[Fleet] Test full upgrade migration scenarios
Fleet has many movable parts and it is tricky to test all upgrade scenarios manually. The most common upgrade scenario likely looks as following:
- Upgrade Elasticsearch / Kibana
- Upgrade Elastic Agent with Fleet Server
- Upgrade packages
- Upgrade Elastic Agents
But it could well be, that the packages are upgraded before fleet-server or Elastic Agent is upgrade. It would be nice to have multiple upgrade scenarios where the exact versions before and after the migration of the different components can be passed in to see if it works e2e. I'll use the system package as the example below as it is the one I think we should test first.
Scenario
- Spin up Elastic Stack with Elastic Agent and System package in version 7.13
- Check if data is shipping
- Upgrade Elasticsearch and Kibana to 7.14
- Check data that is still shipping and Elastic Agents / Fleet Server are healthy
- Upgrade Elastic Agent with Fleet Server to 7.14 through API call to Kibana to trigger upgrade
- Check healthy and data shipping
- Upgrade Elastic Agents to 7.14 through API call to Kibana to trigger upgrade
- Check healthy and data shipping
- Upgrade System package to latest version
- Check healthy and data shipping
Every version above could be replaced through a variable. It would be nice if the setup would allow to pass in the variables to run. This would make it very easy to reproduce a certain scenario where a bug has been reported.

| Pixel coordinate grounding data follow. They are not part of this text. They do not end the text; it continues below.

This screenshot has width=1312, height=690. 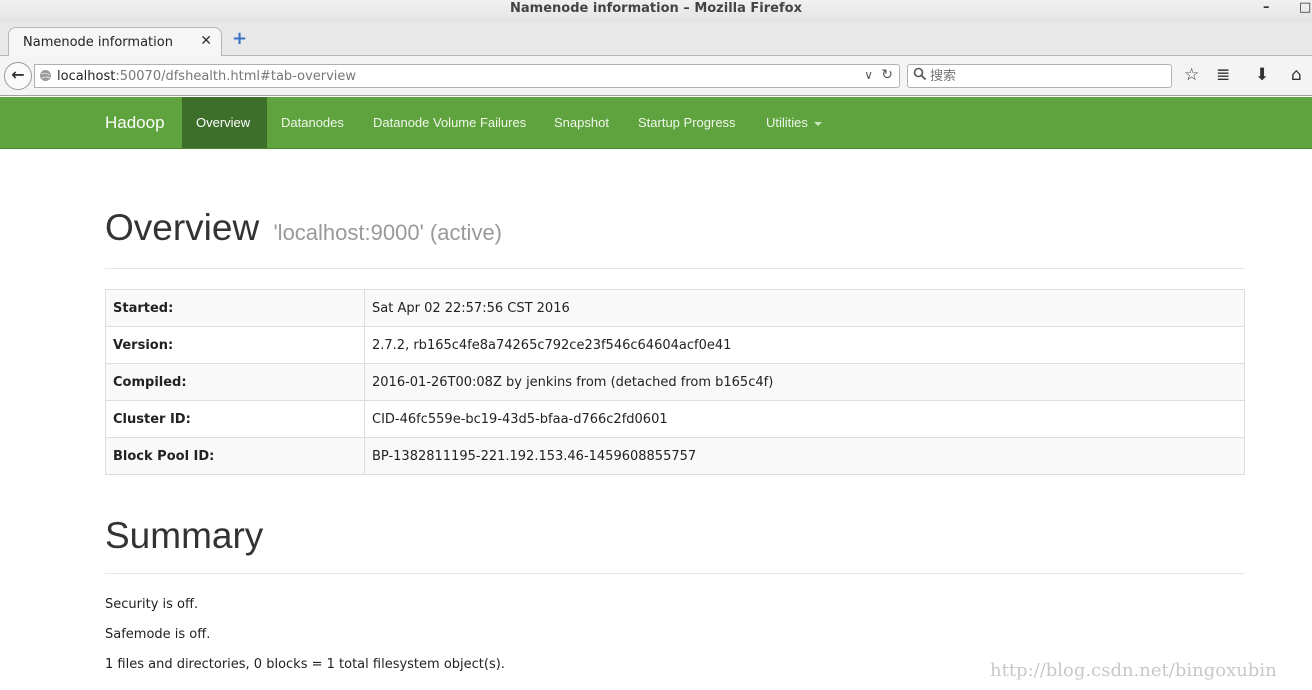 I want to click on nav-overview: Overview, so click(x=224, y=122).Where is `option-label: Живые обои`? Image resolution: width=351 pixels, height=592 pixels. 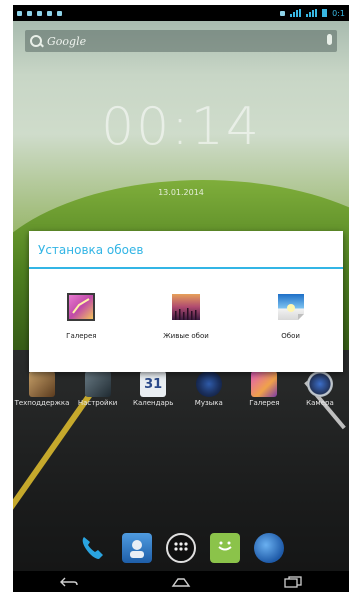 option-label: Живые обои is located at coordinates (186, 336).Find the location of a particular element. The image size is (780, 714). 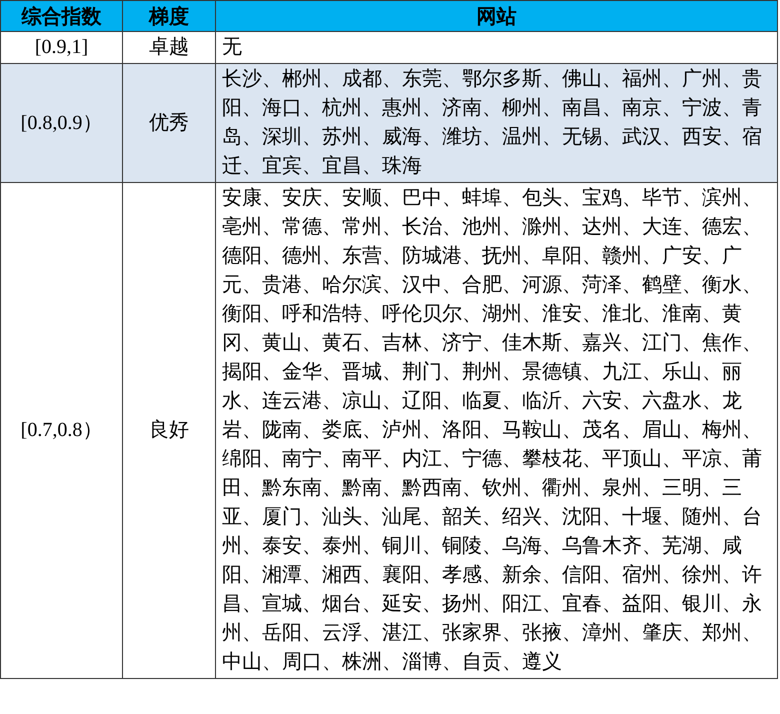

table-cell: 良好 is located at coordinates (169, 430).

There are also variations to the above scenario
- Skip a minor release for the Elastic Stack upgrade
- Upgrade packages first before Elastic Agents are upgrade
- Upgrade Elastic Agents manually instead of through Fleet
- Try error scenarios for upgrade order that should not work, like upgrading the Elastic Agent first
@cachedout I am not sure if we should move this issue to other repo
@kuisathaverat Which repo were you thinking of?
@cachedout I am not sure, the issue is related to the e2e framework, we have deprecated it so if we plan to do something about upgrades testing we should move it to the robots repo or oblt clusters. An upgrade test is pretty straightforward, the only part to implement is the verifications we want to put in place.